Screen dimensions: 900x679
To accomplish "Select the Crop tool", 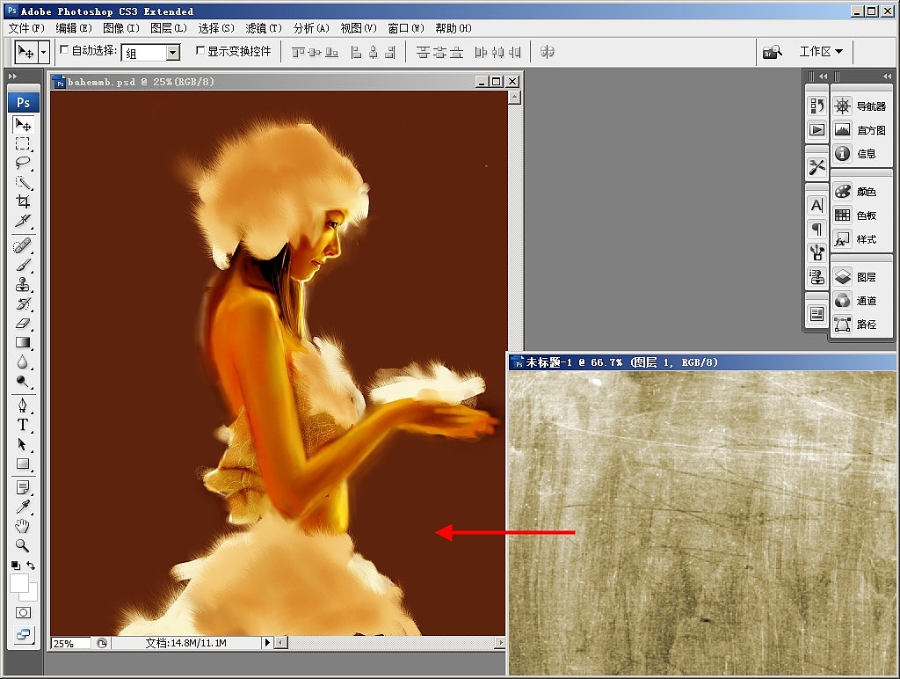I will 23,201.
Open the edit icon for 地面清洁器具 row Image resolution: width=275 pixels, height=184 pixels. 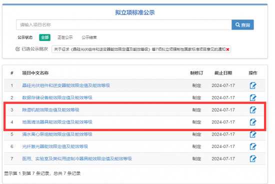(x=253, y=122)
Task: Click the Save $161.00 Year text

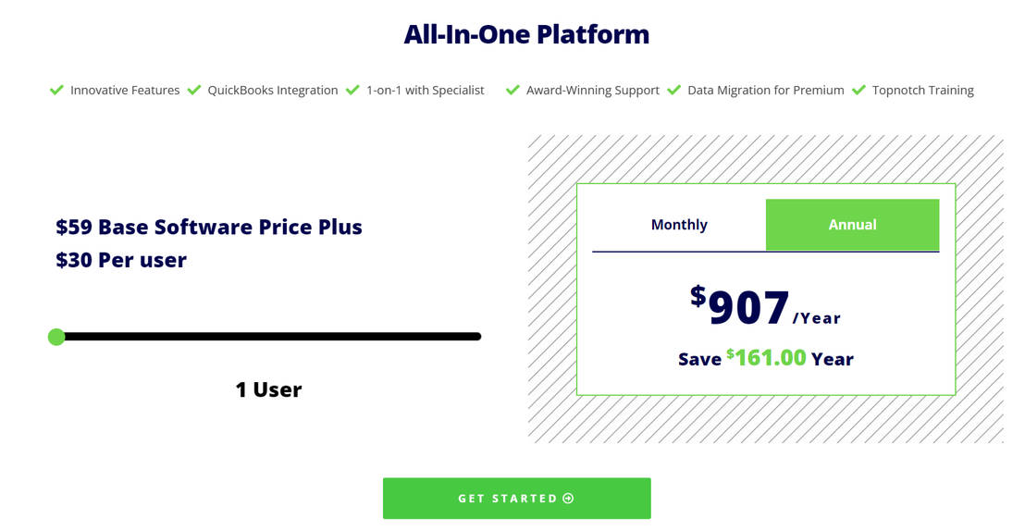Action: [765, 359]
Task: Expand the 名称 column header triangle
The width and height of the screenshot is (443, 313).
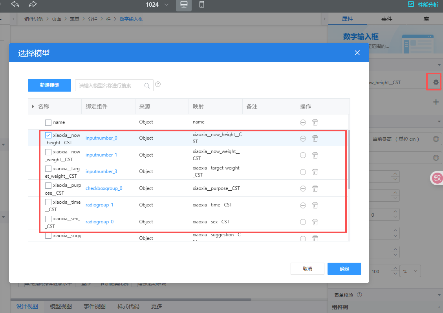Action: tap(33, 107)
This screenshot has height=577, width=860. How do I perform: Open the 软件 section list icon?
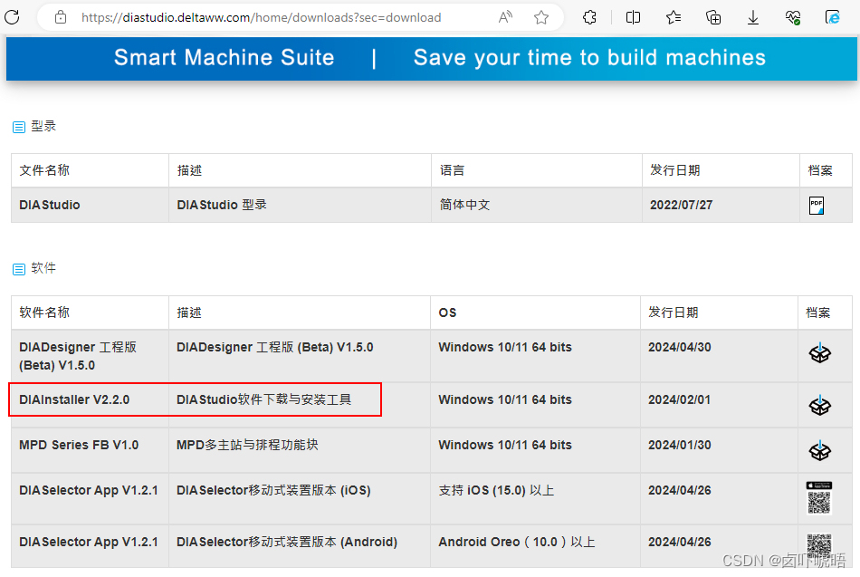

## The problem
Using the records above, extract exactly and only the lines from the one with "The width and" through the final line, inclusive, leaving out pictures.

## Solution
The width and height of the screenshot is (443, 313).
Action: tap(33, 107)
This screenshot has height=577, width=860. How do I perform: Open the 软件 section list icon?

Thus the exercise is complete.